RECORDS FOR THIS TASK -
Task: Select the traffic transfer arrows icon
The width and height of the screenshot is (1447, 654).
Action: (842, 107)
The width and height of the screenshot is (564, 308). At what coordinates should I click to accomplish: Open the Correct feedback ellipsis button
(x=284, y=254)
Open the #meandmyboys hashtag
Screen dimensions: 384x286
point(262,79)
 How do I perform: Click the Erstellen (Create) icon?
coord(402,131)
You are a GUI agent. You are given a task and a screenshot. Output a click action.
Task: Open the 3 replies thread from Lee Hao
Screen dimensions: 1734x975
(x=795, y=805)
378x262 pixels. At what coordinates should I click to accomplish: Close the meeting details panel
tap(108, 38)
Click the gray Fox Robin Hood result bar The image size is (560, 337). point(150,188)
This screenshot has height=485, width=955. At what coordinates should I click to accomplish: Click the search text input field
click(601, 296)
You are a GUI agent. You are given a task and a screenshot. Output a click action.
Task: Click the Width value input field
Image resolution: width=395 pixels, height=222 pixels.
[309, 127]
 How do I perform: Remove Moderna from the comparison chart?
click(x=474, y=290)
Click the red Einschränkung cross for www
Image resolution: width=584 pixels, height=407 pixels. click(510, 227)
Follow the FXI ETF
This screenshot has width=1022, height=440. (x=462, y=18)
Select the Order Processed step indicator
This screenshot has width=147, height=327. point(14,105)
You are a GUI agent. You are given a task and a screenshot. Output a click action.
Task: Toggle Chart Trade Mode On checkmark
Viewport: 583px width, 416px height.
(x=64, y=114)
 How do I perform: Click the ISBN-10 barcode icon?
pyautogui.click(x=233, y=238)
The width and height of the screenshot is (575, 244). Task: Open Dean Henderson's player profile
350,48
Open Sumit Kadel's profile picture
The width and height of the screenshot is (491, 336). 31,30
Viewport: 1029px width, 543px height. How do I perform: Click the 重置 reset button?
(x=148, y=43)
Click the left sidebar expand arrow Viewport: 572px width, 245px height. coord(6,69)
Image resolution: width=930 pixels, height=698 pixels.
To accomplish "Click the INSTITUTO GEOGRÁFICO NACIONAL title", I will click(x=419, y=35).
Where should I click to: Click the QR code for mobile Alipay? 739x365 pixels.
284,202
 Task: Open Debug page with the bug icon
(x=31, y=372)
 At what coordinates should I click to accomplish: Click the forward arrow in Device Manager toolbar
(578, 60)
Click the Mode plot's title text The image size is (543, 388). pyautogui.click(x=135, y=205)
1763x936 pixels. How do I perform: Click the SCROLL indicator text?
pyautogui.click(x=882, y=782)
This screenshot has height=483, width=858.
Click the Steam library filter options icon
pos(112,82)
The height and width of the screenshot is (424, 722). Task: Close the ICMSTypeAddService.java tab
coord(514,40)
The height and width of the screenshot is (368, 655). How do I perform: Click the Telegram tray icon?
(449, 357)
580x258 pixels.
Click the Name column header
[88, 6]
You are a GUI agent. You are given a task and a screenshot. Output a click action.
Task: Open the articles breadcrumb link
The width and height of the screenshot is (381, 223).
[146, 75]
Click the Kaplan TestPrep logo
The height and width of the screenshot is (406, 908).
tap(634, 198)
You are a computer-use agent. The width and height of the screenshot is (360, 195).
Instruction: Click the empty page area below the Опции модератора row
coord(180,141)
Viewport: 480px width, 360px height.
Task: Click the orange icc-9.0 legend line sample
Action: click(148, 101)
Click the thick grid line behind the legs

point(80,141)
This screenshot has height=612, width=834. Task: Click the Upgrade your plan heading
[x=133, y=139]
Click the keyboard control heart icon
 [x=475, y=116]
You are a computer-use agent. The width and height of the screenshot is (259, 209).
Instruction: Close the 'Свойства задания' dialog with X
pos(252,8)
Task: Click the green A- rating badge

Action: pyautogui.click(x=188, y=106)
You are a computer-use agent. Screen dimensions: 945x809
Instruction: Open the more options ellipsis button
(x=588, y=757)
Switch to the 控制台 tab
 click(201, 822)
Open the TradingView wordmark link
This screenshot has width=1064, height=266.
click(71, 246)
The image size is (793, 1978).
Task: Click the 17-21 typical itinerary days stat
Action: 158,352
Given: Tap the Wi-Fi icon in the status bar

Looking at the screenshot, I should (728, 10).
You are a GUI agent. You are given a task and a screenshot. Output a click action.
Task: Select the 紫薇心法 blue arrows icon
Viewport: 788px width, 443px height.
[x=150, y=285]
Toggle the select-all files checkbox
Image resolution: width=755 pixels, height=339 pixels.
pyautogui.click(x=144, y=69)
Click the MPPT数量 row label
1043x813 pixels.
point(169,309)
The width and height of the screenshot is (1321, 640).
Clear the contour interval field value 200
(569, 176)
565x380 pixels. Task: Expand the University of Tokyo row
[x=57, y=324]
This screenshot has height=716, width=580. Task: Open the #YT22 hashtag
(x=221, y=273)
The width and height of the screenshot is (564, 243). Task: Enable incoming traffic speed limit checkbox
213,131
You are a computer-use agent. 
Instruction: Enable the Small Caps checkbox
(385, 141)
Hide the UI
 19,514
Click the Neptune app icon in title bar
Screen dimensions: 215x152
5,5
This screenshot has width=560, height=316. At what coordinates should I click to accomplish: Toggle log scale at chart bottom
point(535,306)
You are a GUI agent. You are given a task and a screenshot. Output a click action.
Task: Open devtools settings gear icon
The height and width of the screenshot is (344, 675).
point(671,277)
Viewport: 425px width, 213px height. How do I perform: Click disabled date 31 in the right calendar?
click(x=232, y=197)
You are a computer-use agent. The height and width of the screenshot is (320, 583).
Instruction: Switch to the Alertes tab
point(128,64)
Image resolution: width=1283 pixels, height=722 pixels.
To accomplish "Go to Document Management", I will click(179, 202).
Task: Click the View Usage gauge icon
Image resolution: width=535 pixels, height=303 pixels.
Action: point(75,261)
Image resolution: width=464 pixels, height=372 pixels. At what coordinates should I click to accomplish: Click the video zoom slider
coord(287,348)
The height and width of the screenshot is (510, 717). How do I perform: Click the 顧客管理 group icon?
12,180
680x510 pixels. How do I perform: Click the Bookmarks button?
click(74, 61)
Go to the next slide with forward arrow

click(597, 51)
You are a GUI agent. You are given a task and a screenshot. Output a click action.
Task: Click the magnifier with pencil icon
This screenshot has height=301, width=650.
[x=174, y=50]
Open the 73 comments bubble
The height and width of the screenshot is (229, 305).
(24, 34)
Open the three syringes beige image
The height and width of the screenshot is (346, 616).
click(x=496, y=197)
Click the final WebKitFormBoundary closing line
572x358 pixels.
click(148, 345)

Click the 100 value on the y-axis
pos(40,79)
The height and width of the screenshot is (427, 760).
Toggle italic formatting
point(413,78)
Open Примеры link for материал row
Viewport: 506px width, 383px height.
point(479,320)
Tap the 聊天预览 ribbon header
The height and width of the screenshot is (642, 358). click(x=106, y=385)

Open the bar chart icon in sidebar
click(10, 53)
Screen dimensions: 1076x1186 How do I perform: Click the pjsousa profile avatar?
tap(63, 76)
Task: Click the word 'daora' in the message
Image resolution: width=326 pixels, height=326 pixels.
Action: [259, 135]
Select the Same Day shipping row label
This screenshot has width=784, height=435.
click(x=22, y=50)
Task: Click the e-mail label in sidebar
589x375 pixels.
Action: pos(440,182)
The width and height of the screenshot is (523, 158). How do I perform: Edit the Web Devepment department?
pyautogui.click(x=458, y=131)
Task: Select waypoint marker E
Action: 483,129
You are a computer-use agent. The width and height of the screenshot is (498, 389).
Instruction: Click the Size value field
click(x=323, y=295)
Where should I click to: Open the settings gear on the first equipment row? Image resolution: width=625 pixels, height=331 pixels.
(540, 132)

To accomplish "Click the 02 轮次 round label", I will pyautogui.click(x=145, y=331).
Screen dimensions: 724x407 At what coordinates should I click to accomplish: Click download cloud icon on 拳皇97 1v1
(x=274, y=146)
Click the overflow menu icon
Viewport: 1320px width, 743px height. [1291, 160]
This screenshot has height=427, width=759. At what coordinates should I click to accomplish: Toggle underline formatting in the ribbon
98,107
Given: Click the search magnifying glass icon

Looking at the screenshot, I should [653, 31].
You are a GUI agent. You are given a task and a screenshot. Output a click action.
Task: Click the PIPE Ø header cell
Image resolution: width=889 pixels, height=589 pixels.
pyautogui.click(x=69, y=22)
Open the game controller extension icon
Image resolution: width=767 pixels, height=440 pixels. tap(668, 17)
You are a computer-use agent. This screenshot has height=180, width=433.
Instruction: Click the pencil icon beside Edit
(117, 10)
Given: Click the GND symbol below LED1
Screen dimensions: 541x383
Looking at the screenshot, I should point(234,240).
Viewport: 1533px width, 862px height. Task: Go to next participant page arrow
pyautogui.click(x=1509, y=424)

REQUIRED WORK -
Copy out the records exactly, starting at the line containing "Click the overflow menu icon" and ending with the last line of the records.

SOLVED EXERCISE -
Click the overflow menu icon
Viewport: 1320px width, 743px height. [1291, 160]
This screenshot has height=427, width=759. At what coordinates should I click to accomplish: Toggle underline formatting in the ribbon
98,107
Given: Click the search magnifying glass icon

Looking at the screenshot, I should [653, 31].
You are a GUI agent. You are given a task and a screenshot. Output a click action.
Task: Click the PIPE Ø header cell
Image resolution: width=889 pixels, height=589 pixels.
pyautogui.click(x=69, y=22)
Open the game controller extension icon
Image resolution: width=767 pixels, height=440 pixels. tap(668, 17)
You are a computer-use agent. This screenshot has height=180, width=433.
Instruction: Click the pencil icon beside Edit
(117, 10)
Given: Click the GND symbol below LED1
Screen dimensions: 541x383
Looking at the screenshot, I should point(234,240).
Viewport: 1533px width, 862px height. Task: Go to next participant page arrow
pyautogui.click(x=1509, y=424)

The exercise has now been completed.